Now that I have gifted these hot pads I can blog about them and the process. My old hot pads were looking tattered and worn and I thought about making new ones to give to the hubs (he does the cooking around here) for Christmas & a set for my parents too.
I was inspired by the cross hatch fabric with hearts and thought a heart on point would be a great hot pad. I then started by finding my supplies and cutting them. I made a single pad first to make sure it would work out then did an assembly line for the other 3 (2 for the hubs & 2 for my parents.)
I like to lay it out and make sure it is what I have in mind, it also helps with sewing in the correct order.I sewed the red to the navy, making sure to keep the correct lengths on the proper sides. All seams are 1/4″.
Then attached the navy, red, navy strips to each other. I made sure to line up the bottom of the red seam so the heart would turn out. I pressed all seams to the navy.Next, fold the larger red piece in half (see smaller arrow) with seams matched. The larger arrow shows the middle – finger press this to make a small crease.Find the middle of a navy triangle on the longest side and finger press this middle also. Line up the triangle to the side of the heart, making sure to line these two finger pressed seams up, pin, sew and press. No edges will align – the finger pressing makes sure everything will work out.Another visual example of finger pressing and aligning a triangle to sew. Do the same to the other side only do not center it on the smaller red piece, use the already attached triangle on the other side to find center.

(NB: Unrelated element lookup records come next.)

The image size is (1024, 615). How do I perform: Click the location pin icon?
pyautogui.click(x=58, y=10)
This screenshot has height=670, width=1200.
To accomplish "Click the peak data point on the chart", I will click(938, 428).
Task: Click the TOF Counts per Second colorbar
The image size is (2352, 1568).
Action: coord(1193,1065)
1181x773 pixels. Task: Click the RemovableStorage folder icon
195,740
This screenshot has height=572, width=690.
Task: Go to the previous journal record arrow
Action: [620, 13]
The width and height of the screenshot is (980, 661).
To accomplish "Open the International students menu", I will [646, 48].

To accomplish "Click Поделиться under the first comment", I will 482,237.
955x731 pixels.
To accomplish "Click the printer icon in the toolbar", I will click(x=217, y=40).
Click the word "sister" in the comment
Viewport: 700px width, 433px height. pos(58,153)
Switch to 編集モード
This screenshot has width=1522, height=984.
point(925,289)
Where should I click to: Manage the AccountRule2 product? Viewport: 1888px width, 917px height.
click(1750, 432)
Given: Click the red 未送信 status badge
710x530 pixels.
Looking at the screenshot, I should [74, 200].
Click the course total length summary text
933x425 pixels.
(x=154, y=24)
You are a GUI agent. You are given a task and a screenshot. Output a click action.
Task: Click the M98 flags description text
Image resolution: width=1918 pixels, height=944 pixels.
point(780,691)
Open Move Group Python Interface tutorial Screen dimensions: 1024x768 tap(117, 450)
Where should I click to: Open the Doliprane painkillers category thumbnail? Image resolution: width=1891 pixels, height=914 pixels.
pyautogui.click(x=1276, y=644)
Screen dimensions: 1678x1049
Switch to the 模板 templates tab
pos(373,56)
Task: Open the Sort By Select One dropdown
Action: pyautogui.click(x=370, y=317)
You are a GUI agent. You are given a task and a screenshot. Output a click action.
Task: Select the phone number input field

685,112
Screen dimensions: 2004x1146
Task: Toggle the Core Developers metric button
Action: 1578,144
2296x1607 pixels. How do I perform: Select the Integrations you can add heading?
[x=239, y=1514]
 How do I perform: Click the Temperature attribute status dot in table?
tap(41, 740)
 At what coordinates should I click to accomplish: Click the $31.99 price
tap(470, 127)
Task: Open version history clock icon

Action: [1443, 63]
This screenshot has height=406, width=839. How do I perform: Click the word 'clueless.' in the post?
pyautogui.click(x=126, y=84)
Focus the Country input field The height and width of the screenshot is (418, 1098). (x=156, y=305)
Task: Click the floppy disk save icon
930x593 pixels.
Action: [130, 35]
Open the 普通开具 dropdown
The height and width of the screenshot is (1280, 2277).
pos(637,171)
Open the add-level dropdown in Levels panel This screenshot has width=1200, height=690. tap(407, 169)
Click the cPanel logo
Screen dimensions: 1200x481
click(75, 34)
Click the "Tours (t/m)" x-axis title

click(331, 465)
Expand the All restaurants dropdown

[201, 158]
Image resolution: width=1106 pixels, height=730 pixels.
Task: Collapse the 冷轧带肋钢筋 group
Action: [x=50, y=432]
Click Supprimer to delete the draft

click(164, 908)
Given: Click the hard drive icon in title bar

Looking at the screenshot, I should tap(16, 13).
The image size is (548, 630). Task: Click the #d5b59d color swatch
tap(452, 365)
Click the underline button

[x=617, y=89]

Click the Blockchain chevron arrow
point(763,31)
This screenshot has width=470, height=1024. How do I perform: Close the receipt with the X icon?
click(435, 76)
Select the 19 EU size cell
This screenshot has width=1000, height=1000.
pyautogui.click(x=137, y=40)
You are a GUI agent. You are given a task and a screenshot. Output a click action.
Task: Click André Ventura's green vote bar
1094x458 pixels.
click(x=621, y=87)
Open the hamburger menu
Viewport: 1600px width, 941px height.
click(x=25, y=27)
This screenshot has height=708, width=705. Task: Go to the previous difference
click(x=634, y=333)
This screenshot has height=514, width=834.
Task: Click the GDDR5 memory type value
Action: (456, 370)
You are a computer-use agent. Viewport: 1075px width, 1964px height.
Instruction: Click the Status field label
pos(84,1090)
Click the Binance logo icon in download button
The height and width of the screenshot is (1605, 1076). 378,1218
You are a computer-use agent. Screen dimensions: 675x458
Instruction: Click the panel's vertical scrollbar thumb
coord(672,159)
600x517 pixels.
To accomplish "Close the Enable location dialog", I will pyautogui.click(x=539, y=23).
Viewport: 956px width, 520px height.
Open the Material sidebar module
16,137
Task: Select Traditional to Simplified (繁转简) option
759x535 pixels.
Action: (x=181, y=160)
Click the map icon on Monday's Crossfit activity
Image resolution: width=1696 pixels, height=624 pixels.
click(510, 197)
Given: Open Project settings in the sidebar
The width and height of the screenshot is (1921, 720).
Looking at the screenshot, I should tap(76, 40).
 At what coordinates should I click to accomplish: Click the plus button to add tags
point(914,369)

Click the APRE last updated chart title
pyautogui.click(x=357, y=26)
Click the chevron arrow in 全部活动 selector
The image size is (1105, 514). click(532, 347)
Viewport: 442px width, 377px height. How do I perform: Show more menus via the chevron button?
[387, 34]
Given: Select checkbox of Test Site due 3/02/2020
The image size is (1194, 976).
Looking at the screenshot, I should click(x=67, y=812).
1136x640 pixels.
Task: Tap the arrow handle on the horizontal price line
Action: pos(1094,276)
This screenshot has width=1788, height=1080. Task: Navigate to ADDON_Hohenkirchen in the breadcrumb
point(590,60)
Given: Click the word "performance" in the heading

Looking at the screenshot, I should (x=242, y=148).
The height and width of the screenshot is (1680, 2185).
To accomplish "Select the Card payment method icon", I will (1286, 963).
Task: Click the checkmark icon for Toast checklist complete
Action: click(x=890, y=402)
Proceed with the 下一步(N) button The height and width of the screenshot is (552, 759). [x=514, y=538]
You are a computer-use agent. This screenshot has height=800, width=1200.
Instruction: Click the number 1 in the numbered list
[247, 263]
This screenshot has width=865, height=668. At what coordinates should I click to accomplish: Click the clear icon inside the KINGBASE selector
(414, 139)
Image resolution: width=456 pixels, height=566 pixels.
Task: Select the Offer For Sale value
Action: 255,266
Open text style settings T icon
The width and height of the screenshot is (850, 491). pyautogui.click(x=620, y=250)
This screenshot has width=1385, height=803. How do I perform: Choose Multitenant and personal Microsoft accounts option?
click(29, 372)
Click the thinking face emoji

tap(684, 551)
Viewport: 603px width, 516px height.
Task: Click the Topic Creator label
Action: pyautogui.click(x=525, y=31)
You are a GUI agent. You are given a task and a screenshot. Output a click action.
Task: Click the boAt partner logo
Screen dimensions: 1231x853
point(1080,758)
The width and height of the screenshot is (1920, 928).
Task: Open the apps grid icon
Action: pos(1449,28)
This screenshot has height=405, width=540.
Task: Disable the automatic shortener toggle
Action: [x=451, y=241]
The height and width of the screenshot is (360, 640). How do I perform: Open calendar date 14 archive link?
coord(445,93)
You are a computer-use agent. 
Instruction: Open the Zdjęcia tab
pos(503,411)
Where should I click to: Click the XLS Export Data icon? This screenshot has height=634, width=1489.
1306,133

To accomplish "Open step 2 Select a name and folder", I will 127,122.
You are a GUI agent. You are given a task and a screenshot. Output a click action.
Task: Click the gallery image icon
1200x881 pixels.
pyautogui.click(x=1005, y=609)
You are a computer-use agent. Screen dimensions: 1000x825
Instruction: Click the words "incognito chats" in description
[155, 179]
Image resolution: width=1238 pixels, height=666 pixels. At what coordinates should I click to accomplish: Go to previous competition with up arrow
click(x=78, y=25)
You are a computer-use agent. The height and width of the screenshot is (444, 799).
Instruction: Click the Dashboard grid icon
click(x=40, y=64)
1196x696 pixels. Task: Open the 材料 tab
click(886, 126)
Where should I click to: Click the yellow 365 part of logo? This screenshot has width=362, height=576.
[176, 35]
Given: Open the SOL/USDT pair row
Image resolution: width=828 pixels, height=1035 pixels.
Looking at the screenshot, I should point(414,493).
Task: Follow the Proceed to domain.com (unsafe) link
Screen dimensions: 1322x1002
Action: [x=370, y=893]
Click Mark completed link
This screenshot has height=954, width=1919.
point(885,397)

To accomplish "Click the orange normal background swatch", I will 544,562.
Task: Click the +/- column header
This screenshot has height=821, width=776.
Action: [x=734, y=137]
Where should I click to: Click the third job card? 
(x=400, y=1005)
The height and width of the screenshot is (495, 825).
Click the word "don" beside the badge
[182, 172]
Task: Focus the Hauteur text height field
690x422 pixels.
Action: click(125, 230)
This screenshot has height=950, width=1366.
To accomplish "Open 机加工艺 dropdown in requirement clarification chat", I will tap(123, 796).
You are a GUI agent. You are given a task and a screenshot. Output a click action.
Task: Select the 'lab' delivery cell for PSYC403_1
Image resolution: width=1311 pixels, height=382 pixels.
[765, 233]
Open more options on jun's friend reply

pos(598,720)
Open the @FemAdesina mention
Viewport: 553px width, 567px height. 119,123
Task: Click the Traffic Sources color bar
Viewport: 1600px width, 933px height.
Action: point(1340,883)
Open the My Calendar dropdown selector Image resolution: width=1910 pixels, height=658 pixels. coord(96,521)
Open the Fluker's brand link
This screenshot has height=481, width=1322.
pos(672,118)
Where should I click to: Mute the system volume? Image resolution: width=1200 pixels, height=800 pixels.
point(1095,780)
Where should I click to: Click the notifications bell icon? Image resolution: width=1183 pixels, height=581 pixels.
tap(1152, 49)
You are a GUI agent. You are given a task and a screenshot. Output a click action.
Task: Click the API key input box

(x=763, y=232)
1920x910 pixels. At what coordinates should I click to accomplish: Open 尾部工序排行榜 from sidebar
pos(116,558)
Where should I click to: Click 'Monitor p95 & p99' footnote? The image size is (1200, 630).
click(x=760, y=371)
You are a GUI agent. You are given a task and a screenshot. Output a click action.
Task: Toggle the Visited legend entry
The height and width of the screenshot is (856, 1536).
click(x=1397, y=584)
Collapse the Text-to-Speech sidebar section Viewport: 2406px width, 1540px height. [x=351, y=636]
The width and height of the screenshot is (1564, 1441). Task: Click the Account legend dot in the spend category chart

Pin and attach. Press.Check the block to make sure all looks correct.Trim to square. Mine all worked out to be 6 1/4″ by 6 1/4″Some will need a little more “coaxing” to be square.
Next it is on to the quilting! I layered my heart block upside down, the batting, then the backing right side up – like a sandwich. All was cut to the same size. I wanted a thread to really stand out so I chose red and planned on a cross hatch design with the quilting.
I began sewing from corner to corner, trying to not notice the heart pattern. Then I moved over and followed the first stitch and lined it up with my presser foot and continued this method back and forth until the right half was complete. I then rotated and did the other side.
Next, rotate and do the same method in the opposite direction. Did have a bit of a problem with this one in the middle – used the seam ripper to fix all of that! Trimmed all strings.
I cut my binding to 1 1/4″ and attach from the back first. I used a binding that I already attached a finish edge to – for this small of a project it is so much faster. Sewing a 1/4″ from the edge attached all the way around.
Corners can be a frustrating thing when sewing on binding & here is my method. Sew to within 1/4″ of edge, lift presser foot, rotate sandwich 90 degrees, ruffle/scrunch/move the binding out of the way, make sure binding is lined up with the edge of the quilt sandwich, presser foot down, sew away. The goal is to not sew over any extra binding by being 1/4″ from the edge, but you may sew over a stitch or two, no big deal. Hot pads are a great way to practice binding and become an expert quickly! Repeat at each corner.
It will look like this once all attached.
Flip the sandwich to the front and fold over the binding so it is almost touching the edge. Then fold it over again to just cover the sewing line of attaching from the back. Sew a few thread widths from the edge of the binding. I do not use pins or clips to attach my binding. I just use my fingernails and prep the binding as I go. This is a personal preference but either way could be used. I have learned that anytime you stop for any reason make sure to keep the needle in the down position so the project does not shift or move. When I forget this there are usually explicatives used.
Corners again?!?! Stop about 1″ or so from edge, prep corner by double folding bottom edge and folding corner over so it looks pleasing to you (mitered corner, folded, however – just keep all 4 looking the same). Once corner is prepped and ready, sew to a stitch or two past the bottom binding and then rotate the presser foot to sew along bottom edge. Repeat at each corner.
This is the finished product from the back. You can see the sew line from attaching the binding from the front. Not perfect – but it was about practicing my binding skills and having a finished product. The cross hatch quilting is fairly even across this one – yea me! For a first project for this style of quilting & working on binding AND finishing before a deadline (Christmas) it was a win for me!
All four of them done before I shipped 2 off to my parents. I did try a loop on the top of one & realized none of us hang them; it wasn’t worth the pain!First use on Christmas Day!